Reproduce the listing below line for line, without changing any character.

[Rows from a dataset]
....

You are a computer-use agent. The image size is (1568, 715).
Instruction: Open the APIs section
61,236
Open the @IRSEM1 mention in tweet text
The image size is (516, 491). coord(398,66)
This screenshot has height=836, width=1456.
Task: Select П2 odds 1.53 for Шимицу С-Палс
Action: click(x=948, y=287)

....

Written response:
You are a computer-use agent. The image size is (1568, 715).
Instruction: Open the APIs section
61,236
Open the @IRSEM1 mention in tweet text
The image size is (516, 491). coord(398,66)
This screenshot has height=836, width=1456.
Task: Select П2 odds 1.53 for Шимицу С-Палс
Action: click(x=948, y=287)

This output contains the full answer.